# TryHackMe Blog WriteUp ### Tryhackme Blog Writeup Hello Again :) ### **Reconnaissance and Enumeration** as usual, we start with scanning the machine **nmap scan**

we have 4 ports open, ssh, http, and samba, its a good practice to check ftp, samba or nfs before going to the web server. **samba enumeration** i will use `smbclient -L [IP HERE]` to check for avilable shares.

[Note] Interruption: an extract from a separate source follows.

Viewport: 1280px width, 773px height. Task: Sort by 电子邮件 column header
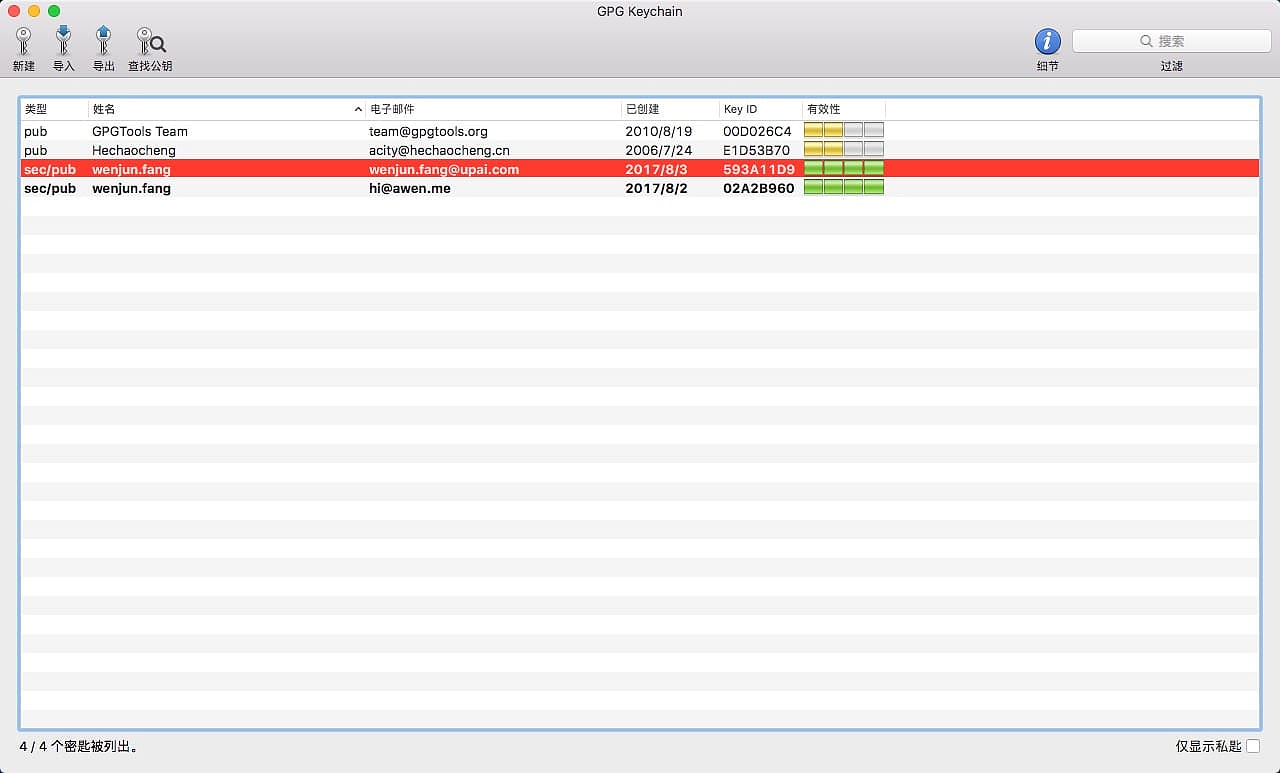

found BillySMB, we connect to the share.

found three files, we can extract them by using `get FILE_NAME`. lets check them! check-this.png [![image](https://421213191-files.gitbook.io/~/files/v0/b/gitbook-x-prod.appspot.com/o/spaces%2FfUOAAeVs9eihqxcrtvIC%2Fuploads%2F2oSMBtiJDv56Z65PV7Hk%2F1%204.png?alt=media)](https://421213191-files.gitbook.io/~/files/v0/b/gitbook-x-prod.appspot.com/o/spaces%2FfUOAAeVs9eihqxcrtvIC%2Fuploads%2F2oSMBtiJDv56Z65PV7Hk%2F1%204.png?alt=media) if you scan it you will go to this link :) Alice-White-Rabbit.jpg

nothing important tswift.mp4 also nothing important **web enumeration** now lets check the webpage the page is struggling to load which is weird, as in the description “you’ll need to add blog.thm to your /etc/hosts file”

the flag -a in tee means you append what you pipe into it, without it the file will be wiped. we find a blog (obviously), its powered by wordpress.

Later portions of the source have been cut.